On the (very early) morning of 12th June, the entire bleary eyed Year 9 cohort embarked on a visit to the Ypres salient in Belgium.

On arrival at Langemark cemetery we met our two local and extremely knowledgeable guides. Further exploration of the cemetery revealed a mass grave containing the remains of 26,000 German soldiers who had been reinterned after removal from sites across Belgium. We heard the heart-breaking story of the young students who, along with their teachers had enthusiastically signed up at the beginning of the war to fight for the ‘Fatherland’ and were cut down in their thousands on the 23rd October 1914. For this reason the cemetery is often known as the Studentenfriedhof – Students Cemetery.
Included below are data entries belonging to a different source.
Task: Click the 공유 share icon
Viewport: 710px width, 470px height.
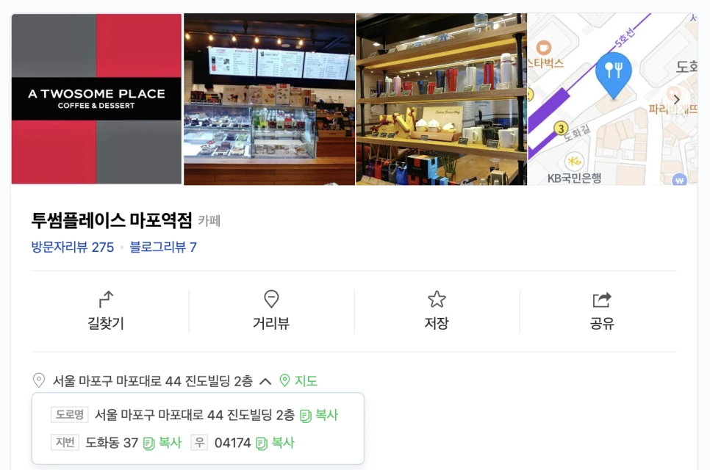Action: pos(602,300)
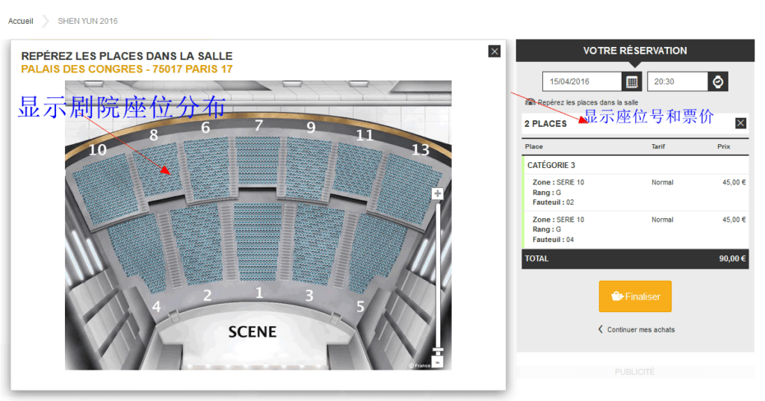
Task: Zoom out with the minus icon
Action: pos(438,361)
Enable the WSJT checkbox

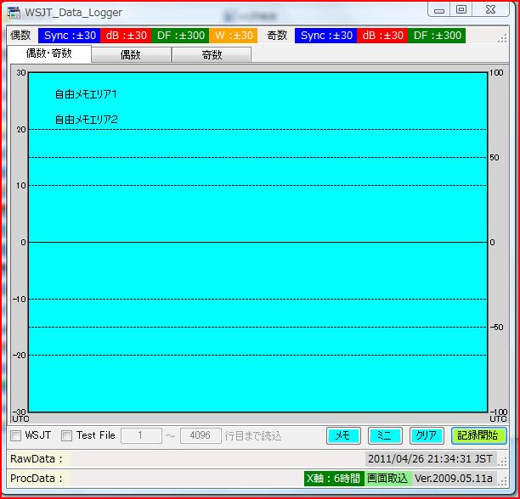pyautogui.click(x=16, y=436)
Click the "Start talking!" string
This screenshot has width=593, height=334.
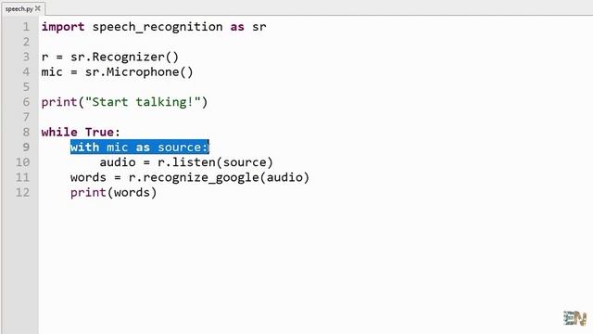point(143,102)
The next trip was to Tyne Cot where pupils were struck by the contrast between British and Commonwealth graves to those we saw at Langemark. Pupils heard that in addition to the 11,954 graves at Tyne Cot, there are almost 35,000 names on the Tyne Cot Memorial to the missing. This memorial was only built because there was not enough room on the Menin Gate, visited later, which already contained 55,000 names of the missing.

We also visited the superb Passchendaele Museum at Zonnebeke which houses a fascinating collection of wartime artefacts and has an elaborate system of recreated trenches, underground bunkers and blockhouses.

The day culminated in a collective tribute and wreath laying at Lijssenhoek cemetery where we remembered all of the dead of WWI including the 144 OF’s and 4 masters from Framlingham College.